→ **EXERCISE AIM**:
Whenever the word "item" turns up in a line below, that line should be copied.

___ STUDY MATERIAL

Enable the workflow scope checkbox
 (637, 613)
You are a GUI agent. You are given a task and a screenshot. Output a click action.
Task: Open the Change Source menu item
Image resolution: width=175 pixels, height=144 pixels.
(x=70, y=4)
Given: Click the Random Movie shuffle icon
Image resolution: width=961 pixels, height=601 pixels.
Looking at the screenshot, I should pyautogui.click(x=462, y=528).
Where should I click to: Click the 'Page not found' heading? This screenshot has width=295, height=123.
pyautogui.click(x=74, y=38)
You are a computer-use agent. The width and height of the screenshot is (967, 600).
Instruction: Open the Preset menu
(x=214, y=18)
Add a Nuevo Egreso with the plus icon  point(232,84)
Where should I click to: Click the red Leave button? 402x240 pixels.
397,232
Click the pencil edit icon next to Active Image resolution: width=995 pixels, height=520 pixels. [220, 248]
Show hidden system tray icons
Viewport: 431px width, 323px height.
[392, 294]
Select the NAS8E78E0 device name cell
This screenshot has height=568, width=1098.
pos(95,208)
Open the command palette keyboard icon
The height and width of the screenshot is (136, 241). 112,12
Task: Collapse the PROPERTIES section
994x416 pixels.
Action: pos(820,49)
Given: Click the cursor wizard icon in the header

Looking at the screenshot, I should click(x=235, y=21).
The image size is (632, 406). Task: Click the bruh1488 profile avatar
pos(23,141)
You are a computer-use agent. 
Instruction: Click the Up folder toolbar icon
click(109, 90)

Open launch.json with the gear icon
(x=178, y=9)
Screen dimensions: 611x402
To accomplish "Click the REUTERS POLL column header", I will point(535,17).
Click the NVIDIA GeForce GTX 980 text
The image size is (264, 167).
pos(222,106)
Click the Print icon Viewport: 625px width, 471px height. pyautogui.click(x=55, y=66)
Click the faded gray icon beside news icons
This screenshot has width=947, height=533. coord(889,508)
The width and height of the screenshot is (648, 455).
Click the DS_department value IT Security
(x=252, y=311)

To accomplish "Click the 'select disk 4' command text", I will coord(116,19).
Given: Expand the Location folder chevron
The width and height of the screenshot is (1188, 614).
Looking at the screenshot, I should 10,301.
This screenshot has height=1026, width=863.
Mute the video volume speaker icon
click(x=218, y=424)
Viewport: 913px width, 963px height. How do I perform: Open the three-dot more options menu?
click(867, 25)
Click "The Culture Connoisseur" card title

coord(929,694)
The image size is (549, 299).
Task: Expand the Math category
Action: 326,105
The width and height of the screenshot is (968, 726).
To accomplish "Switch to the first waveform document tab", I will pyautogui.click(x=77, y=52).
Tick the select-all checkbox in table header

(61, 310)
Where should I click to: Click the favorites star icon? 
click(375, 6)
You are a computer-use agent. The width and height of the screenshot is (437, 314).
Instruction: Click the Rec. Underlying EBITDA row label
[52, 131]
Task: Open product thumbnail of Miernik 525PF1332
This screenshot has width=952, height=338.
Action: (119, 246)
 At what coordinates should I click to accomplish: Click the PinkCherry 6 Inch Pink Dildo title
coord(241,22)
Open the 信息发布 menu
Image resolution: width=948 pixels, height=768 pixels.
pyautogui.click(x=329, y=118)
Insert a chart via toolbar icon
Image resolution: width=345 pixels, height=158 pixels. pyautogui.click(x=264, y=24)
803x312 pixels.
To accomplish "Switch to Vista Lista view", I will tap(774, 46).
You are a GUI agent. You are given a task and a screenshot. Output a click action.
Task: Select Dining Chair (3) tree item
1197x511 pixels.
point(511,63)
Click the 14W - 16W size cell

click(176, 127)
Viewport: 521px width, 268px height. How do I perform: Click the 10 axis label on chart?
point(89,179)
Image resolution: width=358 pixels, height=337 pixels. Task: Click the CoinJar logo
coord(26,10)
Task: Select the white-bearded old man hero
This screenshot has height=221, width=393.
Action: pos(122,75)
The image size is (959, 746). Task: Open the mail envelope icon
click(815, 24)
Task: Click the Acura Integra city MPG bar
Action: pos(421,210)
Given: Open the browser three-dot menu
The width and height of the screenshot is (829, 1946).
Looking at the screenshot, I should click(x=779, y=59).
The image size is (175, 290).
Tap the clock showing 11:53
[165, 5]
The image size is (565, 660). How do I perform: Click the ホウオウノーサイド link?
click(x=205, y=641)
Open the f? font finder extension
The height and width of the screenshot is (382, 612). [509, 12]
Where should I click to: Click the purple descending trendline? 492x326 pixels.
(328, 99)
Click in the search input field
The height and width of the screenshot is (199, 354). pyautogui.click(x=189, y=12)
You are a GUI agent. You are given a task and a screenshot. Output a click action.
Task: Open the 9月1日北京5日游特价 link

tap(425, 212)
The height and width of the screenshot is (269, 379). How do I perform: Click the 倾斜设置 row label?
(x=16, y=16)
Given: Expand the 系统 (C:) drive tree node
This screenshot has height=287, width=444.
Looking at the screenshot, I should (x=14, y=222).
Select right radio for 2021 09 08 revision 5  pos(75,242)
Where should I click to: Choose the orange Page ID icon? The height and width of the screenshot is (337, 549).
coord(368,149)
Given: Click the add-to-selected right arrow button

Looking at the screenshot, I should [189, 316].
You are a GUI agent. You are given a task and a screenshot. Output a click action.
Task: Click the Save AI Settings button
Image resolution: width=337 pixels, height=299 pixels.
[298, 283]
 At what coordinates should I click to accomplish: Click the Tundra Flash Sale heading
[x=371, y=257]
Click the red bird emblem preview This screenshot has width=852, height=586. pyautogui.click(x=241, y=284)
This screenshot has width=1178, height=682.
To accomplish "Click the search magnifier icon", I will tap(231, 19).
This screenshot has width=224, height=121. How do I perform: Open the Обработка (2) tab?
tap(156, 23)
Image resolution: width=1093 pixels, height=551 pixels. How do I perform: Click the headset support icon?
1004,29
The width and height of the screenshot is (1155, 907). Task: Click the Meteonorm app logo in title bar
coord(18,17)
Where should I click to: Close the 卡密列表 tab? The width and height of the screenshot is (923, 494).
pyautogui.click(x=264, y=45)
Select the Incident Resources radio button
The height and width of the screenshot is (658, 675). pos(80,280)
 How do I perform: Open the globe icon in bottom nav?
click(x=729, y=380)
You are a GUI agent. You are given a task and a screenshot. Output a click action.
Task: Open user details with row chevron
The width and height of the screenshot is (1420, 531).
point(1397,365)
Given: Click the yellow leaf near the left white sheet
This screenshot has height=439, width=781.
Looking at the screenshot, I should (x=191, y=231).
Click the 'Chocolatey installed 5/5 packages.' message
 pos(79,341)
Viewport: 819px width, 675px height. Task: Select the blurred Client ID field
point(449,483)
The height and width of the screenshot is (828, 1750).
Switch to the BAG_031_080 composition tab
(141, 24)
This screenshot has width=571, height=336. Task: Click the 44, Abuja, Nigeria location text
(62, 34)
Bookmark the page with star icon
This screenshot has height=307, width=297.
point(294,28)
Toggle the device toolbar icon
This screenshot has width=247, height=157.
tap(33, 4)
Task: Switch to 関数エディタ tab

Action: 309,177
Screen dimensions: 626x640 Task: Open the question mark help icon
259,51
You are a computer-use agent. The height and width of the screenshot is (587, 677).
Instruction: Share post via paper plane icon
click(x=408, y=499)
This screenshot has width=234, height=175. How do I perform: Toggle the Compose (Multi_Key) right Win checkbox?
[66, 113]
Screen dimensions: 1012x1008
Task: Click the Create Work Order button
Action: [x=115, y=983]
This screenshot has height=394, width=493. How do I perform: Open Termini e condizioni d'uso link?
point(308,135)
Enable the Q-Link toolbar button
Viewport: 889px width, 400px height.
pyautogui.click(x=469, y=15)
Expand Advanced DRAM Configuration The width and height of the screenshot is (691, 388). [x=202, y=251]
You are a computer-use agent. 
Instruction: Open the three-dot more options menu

______

→ **EXPECTED ANSWER**:
Task: Open the Change Source menu item
Task: Select Dining Chair (3) tree item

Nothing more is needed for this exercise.